一見、まあまあの出来だったかな。大傑作!と言えるほどではないけれども、とにもかくにも「なのは」らしい出来だった。普通に泣けたし。
バランス的には、劇場版を意識して爆音バリバリの戦闘シーンが惜しみなく投入されている。これがとにかく良いから、映画館で見るに値するものになっている。
ただ、その分一部足りていない点が。
この物語、「なのはとフェイト二人の物語」というべきものだけれども、メインヒロインであるなのは自身のことがあまり描かれていない。いや、彼女の視点から物語が描かれているから、なのはは全編登場しているのだけれども、そういう意味ではなく、なのはの「内面」が描ききれていない。
その分フェイトの方は追加エピソード(小説で描かれていたもの)があって、より深く描かれている。実際、TV版でもドラマを作っているのはフェイトのエピソードだから、その構成は正しい。けれども、映画全体を見ても何か欠けている、バランスがおかしい、と思える部分がある。それがなのはの方の描写。
これはなあ・・・、TV板でもうっすらと描かれているだけで「判る人だけ分かればよい」的な範囲にある描写だったから、劇場版でこうなってしまうのはある意味必然なのだけれども、逆に劇場版だからこそその部分をクローズアップして、なぜTVに誰もが深く思い入れしたのかという理由を知らしめて欲しかった。
劇場版では、物語構成上少しだけ「傷」がある。それはなのはが魔法の世界に入っていく事を家族にどう説明したのかが描かれていないという事。もしかしたら、これは上映時間の関係でカットされたりしたのかもしれない。それはBDで発売する時にディレクターズカット版として復活するのかな。けれども、例えば劇場で初めてなのはに接するような客に対してこそ、この部分は伝えて欲しい部分。
なのはの動機。それはフェイトと境遇は全く逆でも、全く同じ想いを胸に秘めていたという事。ほんの一瞬、意味不明なカットでだけ表され、CMの1バージョンでのみ伝えられていた事。
やはり、これを描き、そしてフェイトのエピソードと併せる事で初めて、「なのは1st」といいう「なのはとフェイトの始まりの物語」が完成するだろう。

それから、もう一つ気になっていた事がある。それは「変身シーン」w。
これは、先日の田村ゆかりコンサートにて「ようじょの裸体」という言葉が出てきた事からわかっていた事だけれども、TV版を超える丁寧さで描かれていた。GJ。
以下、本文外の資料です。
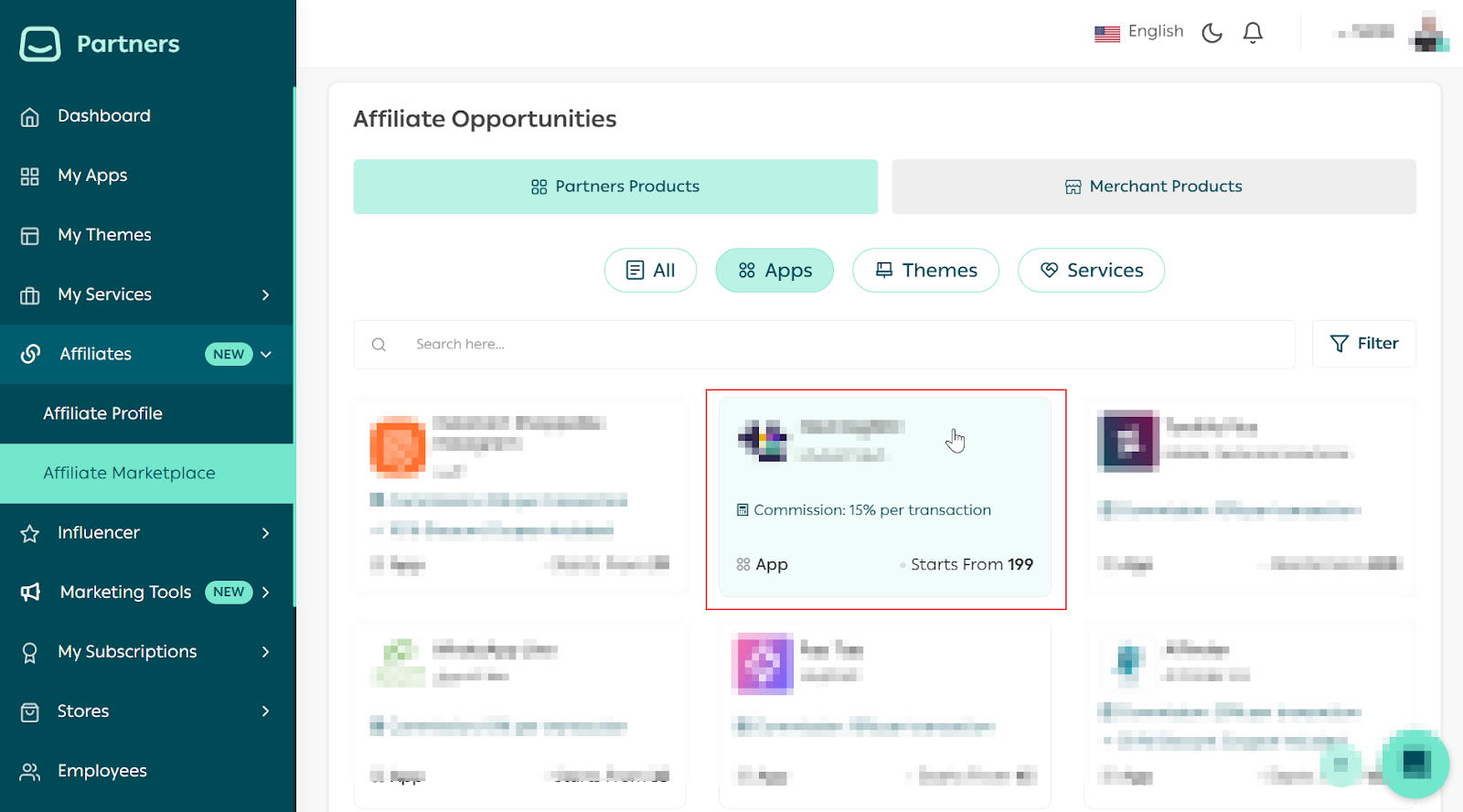Toggle dark mode moon icon
This screenshot has width=1463, height=812.
(1212, 33)
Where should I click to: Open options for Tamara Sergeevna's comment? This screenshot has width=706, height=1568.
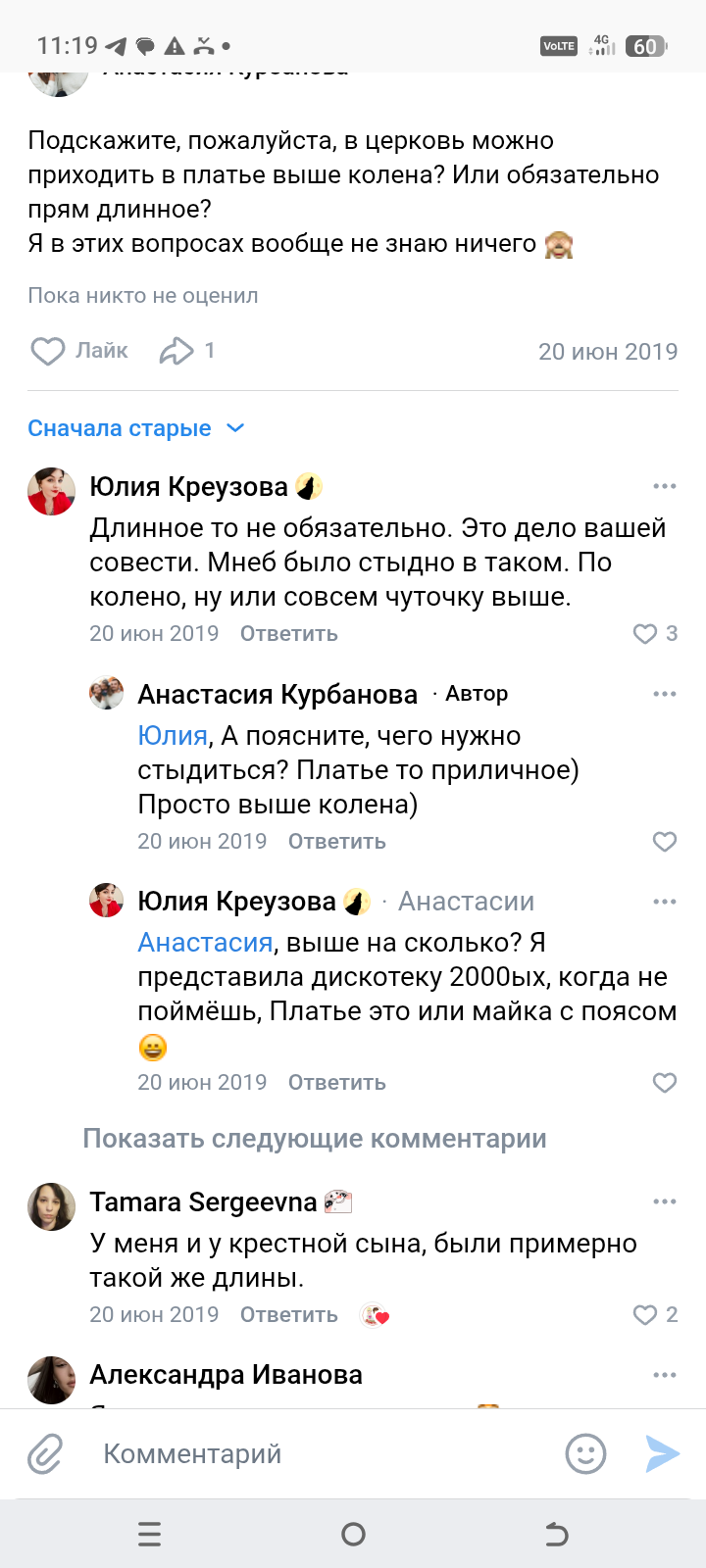[664, 1201]
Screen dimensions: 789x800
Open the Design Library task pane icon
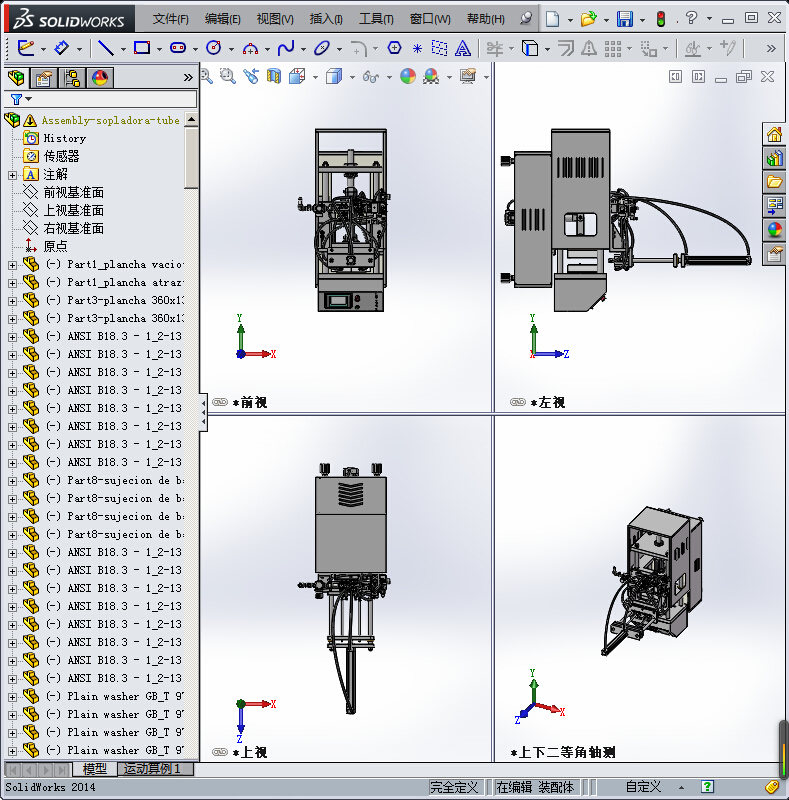774,157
w
まあ、これがこの映画を一般人が見るものかどうかの分水嶺として捉えていたので、なんとも複雑な心境では有るのだけれども、「なのははなのはだった」という事をやはり良しとすべきだろう。これでこの作品は「俺達のもの」であり続けるわけであり。無駄に一般人に媚売って失速するよりは全然良い。それに案外厭らしい感じはしなかったし。

ともあれ、全国のオタクは沢山見てほしいなあ。戦闘がより激しさを増すA’sの劇場版も期待したいところなのだけれども、それに関する予告は無かった。堅実なヒットを作って、次回作につなげて欲しいものだ。